**Your instructions**. Convert every line of the entries below into a Markdown table with the columns Row and Line, numbering each line in order and leaving out blank lines.

**Supplied entries**.
━━━━━━━━

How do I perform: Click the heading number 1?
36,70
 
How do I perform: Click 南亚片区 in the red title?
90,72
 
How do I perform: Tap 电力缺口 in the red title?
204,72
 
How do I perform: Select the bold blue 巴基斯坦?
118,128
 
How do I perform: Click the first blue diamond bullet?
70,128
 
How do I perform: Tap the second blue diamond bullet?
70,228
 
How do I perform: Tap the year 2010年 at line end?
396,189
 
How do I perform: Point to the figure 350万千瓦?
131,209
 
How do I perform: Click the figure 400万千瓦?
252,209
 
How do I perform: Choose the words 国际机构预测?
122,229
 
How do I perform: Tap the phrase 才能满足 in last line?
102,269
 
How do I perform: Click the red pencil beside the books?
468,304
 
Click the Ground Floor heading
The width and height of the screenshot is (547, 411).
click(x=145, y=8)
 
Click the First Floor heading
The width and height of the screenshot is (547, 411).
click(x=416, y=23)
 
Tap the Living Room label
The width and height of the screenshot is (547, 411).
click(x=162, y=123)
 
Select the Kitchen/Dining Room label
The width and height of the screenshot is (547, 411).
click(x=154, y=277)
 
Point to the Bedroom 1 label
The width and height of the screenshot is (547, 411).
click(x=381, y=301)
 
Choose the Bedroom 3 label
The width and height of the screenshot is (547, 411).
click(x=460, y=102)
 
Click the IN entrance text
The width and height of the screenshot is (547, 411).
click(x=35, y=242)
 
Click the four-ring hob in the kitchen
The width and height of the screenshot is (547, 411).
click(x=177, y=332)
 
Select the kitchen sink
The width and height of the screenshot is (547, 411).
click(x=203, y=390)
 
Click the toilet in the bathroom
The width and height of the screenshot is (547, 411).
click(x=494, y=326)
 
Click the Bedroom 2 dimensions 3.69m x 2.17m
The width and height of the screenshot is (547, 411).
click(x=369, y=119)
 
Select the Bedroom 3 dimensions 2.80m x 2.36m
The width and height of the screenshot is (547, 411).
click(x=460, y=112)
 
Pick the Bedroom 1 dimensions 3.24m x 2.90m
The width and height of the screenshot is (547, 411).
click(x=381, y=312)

━━━━━━━━

**Output below**.
| Row | Line |
|---|---|
| 1 | How do I perform: Click the heading number 1? |
| 2 | 36,70 |
| 3 | How do I perform: Click 南亚片区 in the red title? |
| 4 | 90,72 |
| 5 | How do I perform: Tap 电力缺口 in the red title? |
| 6 | 204,72 |
| 7 | How do I perform: Select the bold blue 巴基斯坦? |
| 8 | 118,128 |
| 9 | How do I perform: Click the first blue diamond bullet? |
| 10 | 70,128 |
| 11 | How do I perform: Tap the second blue diamond bullet? |
| 12 | 70,228 |
| 13 | How do I perform: Tap the year 2010年 at line end? |
| 14 | 396,189 |
| 15 | How do I perform: Point to the figure 350万千瓦? |
| 16 | 131,209 |
| 17 | How do I perform: Click the figure 400万千瓦? |
| 18 | 252,209 |
| 19 | How do I perform: Choose the words 国际机构预测? |
| 20 | 122,229 |
| 21 | How do I perform: Tap the phrase 才能满足 in last line? |
| 22 | 102,269 |
| 23 | How do I perform: Click the red pencil beside the books? |
| 24 | 468,304 |
| 25 | Click the Ground Floor heading |
| 26 | The width and height of the screenshot is (547, 411). |
| 27 | click(x=145, y=8) |
| 28 | Click the First Floor heading |
| 29 | The width and height of the screenshot is (547, 411). |
| 30 | click(x=416, y=23) |
| 31 | Tap the Living Room label |
| 32 | The width and height of the screenshot is (547, 411). |
| 33 | click(x=162, y=123) |
| 34 | Select the Kitchen/Dining Room label |
| 35 | The width and height of the screenshot is (547, 411). |
| 36 | click(x=154, y=277) |
| 37 | Point to the Bedroom 1 label |
| 38 | The width and height of the screenshot is (547, 411). |
| 39 | click(x=381, y=301) |
| 40 | Choose the Bedroom 3 label |
| 41 | The width and height of the screenshot is (547, 411). |
| 42 | click(x=460, y=102) |
| 43 | Click the IN entrance text |
| 44 | The width and height of the screenshot is (547, 411). |
| 45 | click(x=35, y=242) |
| 46 | Click the four-ring hob in the kitchen |
| 47 | The width and height of the screenshot is (547, 411). |
| 48 | click(x=177, y=332) |
| 49 | Select the kitchen sink |
| 50 | The width and height of the screenshot is (547, 411). |
| 51 | click(x=203, y=390) |
| 52 | Click the toilet in the bathroom |
| 53 | The width and height of the screenshot is (547, 411). |
| 54 | click(x=494, y=326) |
| 55 | Click the Bedroom 2 dimensions 3.69m x 2.17m |
| 56 | The width and height of the screenshot is (547, 411). |
| 57 | click(x=369, y=119) |
| 58 | Select the Bedroom 3 dimensions 2.80m x 2.36m |
| 59 | The width and height of the screenshot is (547, 411). |
| 60 | click(x=460, y=112) |
| 61 | Pick the Bedroom 1 dimensions 3.24m x 2.90m |
| 62 | The width and height of the screenshot is (547, 411). |
| 63 | click(x=381, y=312) |